Invictus (honestly!)

Four Film Friday this time – Invictus, Youth in Revolt, Astro Boy and Edge of Darkness. I’ll try to get through them quickly…


Plot-in-a-nutshell: Nelson Mandela (Morgan Freeman) becomes President of South Africa and decides to use the upcoming Rugby World Cup as a means of unifying the country.

I don’t like rugby, on the whole. This worked in my favour going into this film as it’s based on real events and I didn’t know what the outcome would be as I had no idea who won the 1995 Rugby World Cup. Clint Eastwood directs, Freeman is – as ever – simply superb and Matt Damon captains the Springboks.

How close is it to what really happened? Who knows. I’m sure there are certain key scenes and events which mirror history but there’s always room for dramatisation (Wikipedia has a small list). Thankfully it’s not overly-sentimental or symbolic, though it does push this from time to time.

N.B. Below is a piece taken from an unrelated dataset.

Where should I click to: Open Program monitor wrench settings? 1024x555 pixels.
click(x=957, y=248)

Both Freeman and Damon pull off decent accents although some of the other actors appear somewhat stilted, especially towards the beginning of the movie.

This is a good film. Not overstated, not grandstanding, and a very good story. The obvious link between a battered country finding its feet and being led by someone who’s overcoming the odds is very much mirrored by their rugby team’s efforts. If I have a complaint, it’s the huge over-use of slow-motion to enhance “dramatic effect” near the end.

Youth in Revolt

Plot-in-a-nutshell: Boy meets girl, boy has to become bad boy to get girl, boy goes a little too far…

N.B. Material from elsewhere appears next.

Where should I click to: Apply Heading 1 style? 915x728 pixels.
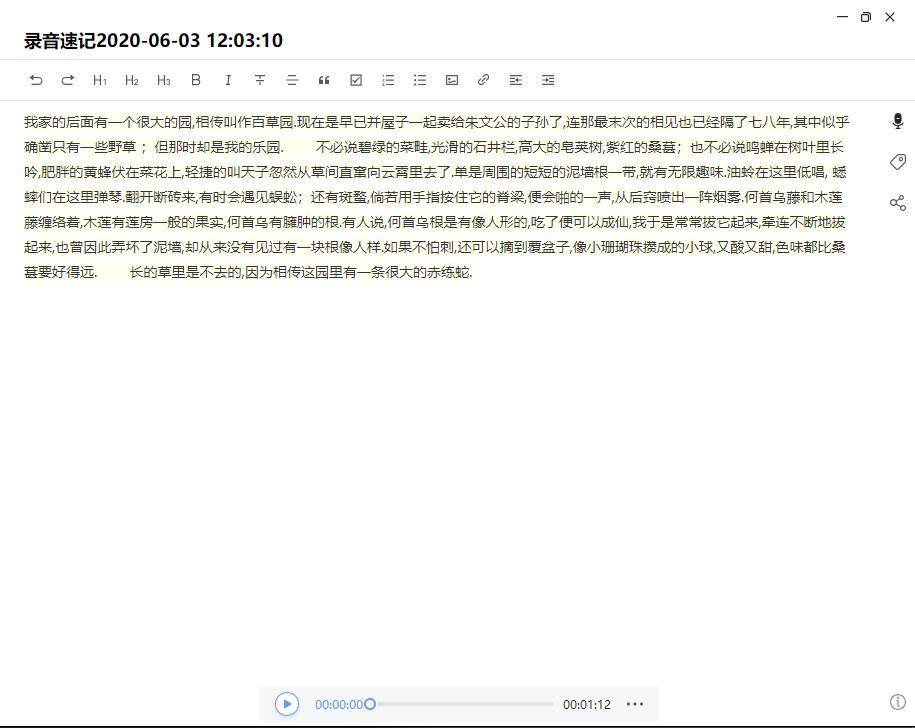[99, 80]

Michael Cera plays two parts in this film – Nick and the alter-ego Francois that he creates to get the girl, Sheeni (Portia Doubleday). The only other film I’ve seen Cera in was Superbad and that lived up to its title. Youth in Revolt is marginally better but still lacks greatness.

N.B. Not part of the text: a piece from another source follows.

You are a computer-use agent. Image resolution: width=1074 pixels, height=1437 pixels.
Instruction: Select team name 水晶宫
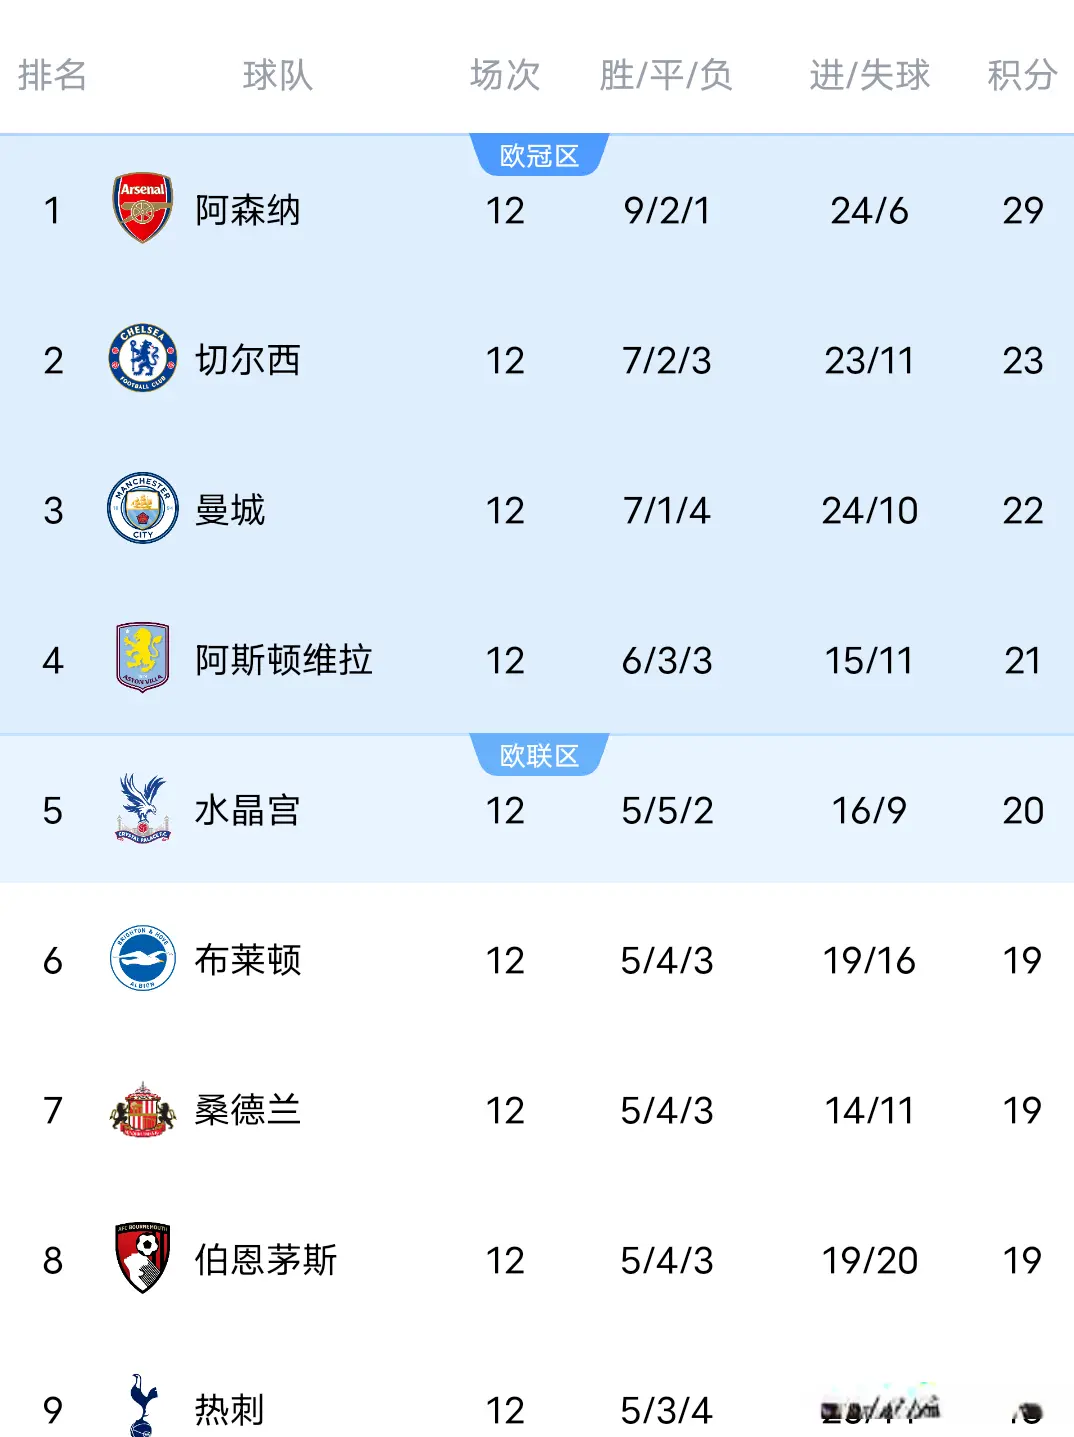point(248,810)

If there’s one thing that stands out, it’s the amusing animated segments interspersed throughout the live action. They don’t really add to the story, but they’re amusing and the one at the start got one of the loudest laughs in the theatre. It’s worth watching the one over the end credits as well.

Amusing in places, messy in others. Next!

Astro Boy

Plot-in-a-nutshell: Scientist creates uber-bad killer robot, and also a robotic replica of his dead son. Cue obvious battle.

I’m not a Manga geek so I don’t know how this hold up to the original, however it’s kind of “OK” as a CGI Hollywood version. There’s no denying the quality of the voice cast: Nicolas Cage, Donald Sutherland, Samuel L. Jackson, Bill Nighy, Charlize Theron… However, the script needs more work. Or more jokes.

Visually it’s nice, but CGI films are all starting to look a little samey now. There’s no real imagination in Astro Boy. If you want a mechanical visual feast, check out Robots from a few years back.

The kids will like its simplicity, but adults will miss the added depths, double meanings and references present in films such as Toy Story or Planet 51.

Edge of Darkness

Plot-in-a-nutshell – a cop’s daughter is gunned down in front of him on his doorstep, so he sets out to find out who did it

This film is based on a BBC drama from some years ago which I vaguely recall watching. Obviously, it’s been shifted to the US but well re-written to make it fit both geographically and in a modern timeline.

However, while the drama had several hour-long episodes to fit everything in, the film version has only 117 minutes. As a result, Mel Gibson‘s efforts to locate his daughter’s killer and work his way through the conspiracy tree is often a little messy.

Ray Winstone’s role is rather hard to pin down. We know he’s there but who the hell actually is he? Other than an English guy who swears a lot (i.e. he’s playing himself again).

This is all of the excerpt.